We talk a lot about super-powers at Goof Manor. GoofBoy can make teams lose by rooting for them, while I can sprout a beard faster then a Chia Pet. GoofGirl is simply awesome.
But sometimes, MamaGoof feels left out, bereft of superpowers.
She shouldn’t. Outside of my little world of make-believe she is the most astoundingly steady and competent human being. She can cook, fix things, and do high-order math. When our power went out during the Snowpocalypse she sealed off portions of the house with makeshift walls made from sheets and blankets and began making soup so we’d have something hot to eat while also heating the house. When we have car troubles, she talks to the mechanics (and gives them pointers on what to look for.)
If something is going down, MamaGoof is the one you want to have your back – not me (unless somehow you think a timely blog entry is key to resolving the crisis.)
She also has a very real super-power – I’ve seen it.

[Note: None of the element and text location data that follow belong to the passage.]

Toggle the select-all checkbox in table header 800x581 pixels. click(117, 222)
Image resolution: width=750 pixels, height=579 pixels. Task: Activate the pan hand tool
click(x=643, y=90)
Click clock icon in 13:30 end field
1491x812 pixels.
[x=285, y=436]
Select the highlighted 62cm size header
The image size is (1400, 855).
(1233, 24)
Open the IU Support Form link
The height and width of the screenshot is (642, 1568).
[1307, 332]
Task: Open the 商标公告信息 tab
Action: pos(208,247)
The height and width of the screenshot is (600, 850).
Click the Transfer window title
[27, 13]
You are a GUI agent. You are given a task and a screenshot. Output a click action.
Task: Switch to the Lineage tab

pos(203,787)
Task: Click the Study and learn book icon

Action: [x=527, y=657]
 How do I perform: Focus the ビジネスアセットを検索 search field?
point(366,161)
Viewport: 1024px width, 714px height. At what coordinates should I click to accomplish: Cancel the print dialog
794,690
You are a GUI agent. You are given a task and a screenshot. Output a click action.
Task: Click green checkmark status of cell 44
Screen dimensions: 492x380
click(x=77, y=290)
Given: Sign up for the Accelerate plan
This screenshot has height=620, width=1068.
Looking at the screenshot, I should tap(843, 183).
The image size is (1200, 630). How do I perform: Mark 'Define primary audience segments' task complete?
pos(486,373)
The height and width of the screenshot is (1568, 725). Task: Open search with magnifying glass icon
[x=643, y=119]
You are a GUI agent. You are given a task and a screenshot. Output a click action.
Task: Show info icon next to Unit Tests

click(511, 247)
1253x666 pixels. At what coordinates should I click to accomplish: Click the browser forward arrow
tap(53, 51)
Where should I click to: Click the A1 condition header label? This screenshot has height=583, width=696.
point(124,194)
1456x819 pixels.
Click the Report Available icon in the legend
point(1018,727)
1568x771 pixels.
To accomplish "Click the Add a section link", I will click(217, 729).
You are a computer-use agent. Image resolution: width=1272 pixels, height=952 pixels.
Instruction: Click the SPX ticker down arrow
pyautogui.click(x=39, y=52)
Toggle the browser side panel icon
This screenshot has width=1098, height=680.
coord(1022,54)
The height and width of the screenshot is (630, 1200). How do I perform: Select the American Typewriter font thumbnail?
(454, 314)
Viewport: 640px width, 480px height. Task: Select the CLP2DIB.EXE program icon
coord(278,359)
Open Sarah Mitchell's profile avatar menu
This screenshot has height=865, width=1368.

Her dad used to travel with a gallon drum of habanero chilis, which he would put on just about everything he ate – including toast and ice cream. He ate them like Tic-Tacs and his daughter, my wife, would match him bite for bite. He had to take them on trips because if he went too long without he would get cranky and sluggish. Thankfully, he hasn’t had much need to travel in the past decade, because there is no way airport security would let him through with a virtual chemical weapon.
Years ago (before we had children), at “First Night” in Annapolis (a New Year’s Eve event where stores and restaurants stay open all night and there is entertainment) we stopped by a specialty hot sauce stall. The proprietor had a few samples out and Annapolis residents were sampling them and bursting into flames.
MamaGoof (then properly GirlFriend Goof I guess) tried a few and was nonplused. The proprietor began digging more deeply into his collection, but without success. A crowd had gathered. It was showdown at the Chili Corral.
Finally, he brought out a heavy black case, opened it, revealing a brittle looking bottle, and poured a few drops onto a metal spoon (which began to blacken and warp.) With a wicked grin on his face, he handed it to MamaGoof.
She slurped it down and made a face. The hot sauce pusher laughed, “I got you! No one can stand that stuff, they use it to make police pepper spray.”
MamaGoof looked up, “It isn’t spicy, but it tastes terrible.”
Then she pulled a habanero out of her purse, bit off the tip, blew away the smoke, and put it back and she walked into the night.